> _TASK TO COMPLETE_
Please return exactly the lines from the one containing "Instruction: Click Convert to regular mailbox" through the end of the records, including both.

> _STORED DATA_
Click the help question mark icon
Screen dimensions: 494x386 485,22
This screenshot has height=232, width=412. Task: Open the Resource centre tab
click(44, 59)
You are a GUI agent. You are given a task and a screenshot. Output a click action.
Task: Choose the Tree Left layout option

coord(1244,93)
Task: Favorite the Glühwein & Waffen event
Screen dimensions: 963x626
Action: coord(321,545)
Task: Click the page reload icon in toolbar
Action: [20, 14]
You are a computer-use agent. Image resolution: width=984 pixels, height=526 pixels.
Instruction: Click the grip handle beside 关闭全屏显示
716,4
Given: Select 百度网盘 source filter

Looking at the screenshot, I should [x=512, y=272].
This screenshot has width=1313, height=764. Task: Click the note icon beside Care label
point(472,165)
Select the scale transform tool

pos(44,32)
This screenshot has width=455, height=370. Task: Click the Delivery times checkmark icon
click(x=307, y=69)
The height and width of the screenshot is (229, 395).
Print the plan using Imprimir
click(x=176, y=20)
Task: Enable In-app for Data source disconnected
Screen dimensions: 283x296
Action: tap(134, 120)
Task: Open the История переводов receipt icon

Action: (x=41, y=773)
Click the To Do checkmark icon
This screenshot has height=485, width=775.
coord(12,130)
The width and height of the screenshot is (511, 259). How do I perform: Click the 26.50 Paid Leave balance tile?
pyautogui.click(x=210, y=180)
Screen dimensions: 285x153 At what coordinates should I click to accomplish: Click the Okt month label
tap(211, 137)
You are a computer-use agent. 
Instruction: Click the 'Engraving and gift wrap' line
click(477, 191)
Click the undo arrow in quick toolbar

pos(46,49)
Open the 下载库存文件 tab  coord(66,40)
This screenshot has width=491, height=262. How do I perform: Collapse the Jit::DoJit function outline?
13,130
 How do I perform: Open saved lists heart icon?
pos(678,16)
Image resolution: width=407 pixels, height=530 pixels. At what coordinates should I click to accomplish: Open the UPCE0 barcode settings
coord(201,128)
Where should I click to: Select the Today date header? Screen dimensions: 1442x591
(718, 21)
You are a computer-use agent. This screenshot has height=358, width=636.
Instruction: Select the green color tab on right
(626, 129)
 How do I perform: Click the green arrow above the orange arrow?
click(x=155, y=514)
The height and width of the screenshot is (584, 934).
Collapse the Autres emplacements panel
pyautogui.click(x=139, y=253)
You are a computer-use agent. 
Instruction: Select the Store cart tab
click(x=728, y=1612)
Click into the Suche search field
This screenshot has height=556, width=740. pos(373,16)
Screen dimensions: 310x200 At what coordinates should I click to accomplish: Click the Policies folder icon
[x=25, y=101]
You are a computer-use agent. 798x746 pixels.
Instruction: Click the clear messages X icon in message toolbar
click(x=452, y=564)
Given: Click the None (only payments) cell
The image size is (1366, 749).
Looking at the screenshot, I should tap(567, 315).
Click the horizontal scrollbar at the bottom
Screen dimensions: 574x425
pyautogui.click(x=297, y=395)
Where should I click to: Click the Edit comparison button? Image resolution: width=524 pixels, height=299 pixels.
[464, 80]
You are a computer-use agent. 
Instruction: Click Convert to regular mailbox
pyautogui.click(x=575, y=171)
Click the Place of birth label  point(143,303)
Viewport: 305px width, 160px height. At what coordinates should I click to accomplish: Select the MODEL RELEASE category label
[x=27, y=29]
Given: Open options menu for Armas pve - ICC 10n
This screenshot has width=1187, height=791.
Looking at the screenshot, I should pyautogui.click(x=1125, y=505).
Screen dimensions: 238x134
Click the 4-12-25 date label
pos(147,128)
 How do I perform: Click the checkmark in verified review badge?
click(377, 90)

> _ANSWER TO THIS EXERCISE_
Instruction: Click Convert to regular mailbox
pyautogui.click(x=575, y=171)
Click the Place of birth label  point(143,303)
Viewport: 305px width, 160px height. At what coordinates should I click to accomplish: Select the MODEL RELEASE category label
[x=27, y=29]
Given: Open options menu for Armas pve - ICC 10n
This screenshot has width=1187, height=791.
Looking at the screenshot, I should pyautogui.click(x=1125, y=505).
Screen dimensions: 238x134
Click the 4-12-25 date label
pos(147,128)
 How do I perform: Click the checkmark in verified review badge?
click(377, 90)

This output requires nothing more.